We have been looking for an opal ring for me to commemerate Poppyseed, since opal is an October birthstone. We decided to go for an October birthstone as opposed to June (the EDD) because that's when we knew Poppyseed and loved him/her and the sum total of his/her existence. We also wanted sidestones that were blue sapphires and not diamonds because diamonds tend to wash out an opal's fire (and I just love blue sapphires). Anyway, this unique combination has been awhile in the making. We were going to get a custom made ring here in town but they wanted to charge us twice what we wanted to spend because it was a "custom" piece, so we decided not to do it (this was back in February). But when we were on vacation last week we found a great little ring and they agreed to change the diamonds for sapphires and charge us the same price. Awesome. And since they had to ship it to us out of state, we wouldn't have to pay sales tax. More awesome. (And yes, I will totally post a picture once we have said ring.)

It was going to take some time to do the custom work so we couldn't have it until Wednesday this week. Fine, no problem, we weren't in any big rush. Well I got a call today that the sapphires just weren't quite right and they would have it fixed by Friday, but because they have a policy to not ship jewelry over weekends (theft hazard) we would get the ring next Tuesday ... just in time for my first beta on this cycle.

I just can't tell whether this is a good sign or a bad sign.

Thursday, March 18, 2010

IUI #3

Hi everyone! I know you've been wondering where I am, because it took nineteen days of follistim plus menopur plus three out of town monitoring appointments (oh the nightmares) in order to be FINALLY ready to trigger and then today I had an IUI. My little main follicle was super slow, but finally got there! Now we wait, doing a progesterone test next Tuesday and a pregnancy test the Tuesday after that. I am hoping against hope for a little Easter BFP.
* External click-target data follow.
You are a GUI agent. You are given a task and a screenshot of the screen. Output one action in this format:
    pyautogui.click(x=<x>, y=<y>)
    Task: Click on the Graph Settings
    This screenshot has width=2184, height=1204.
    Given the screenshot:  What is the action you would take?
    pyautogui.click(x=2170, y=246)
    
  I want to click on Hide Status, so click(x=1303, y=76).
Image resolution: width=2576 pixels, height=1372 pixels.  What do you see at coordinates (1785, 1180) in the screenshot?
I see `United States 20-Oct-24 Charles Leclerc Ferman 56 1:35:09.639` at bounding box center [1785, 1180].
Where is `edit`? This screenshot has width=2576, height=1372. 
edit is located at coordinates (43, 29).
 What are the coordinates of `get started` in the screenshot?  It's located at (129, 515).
This time my husband has good feelings, and so do my doctor and my mother. I had excellent cervical mucus this time, which isn't something I've had before, so good on that. The only thing was at the IUI, my follicle hadn't dropped quite yet, but the technician said that it looked "fuzzy" and that this was a good thing and meant it was getting ready to drop. I will have sex the next couple of nights because I'm just too wary not to do so.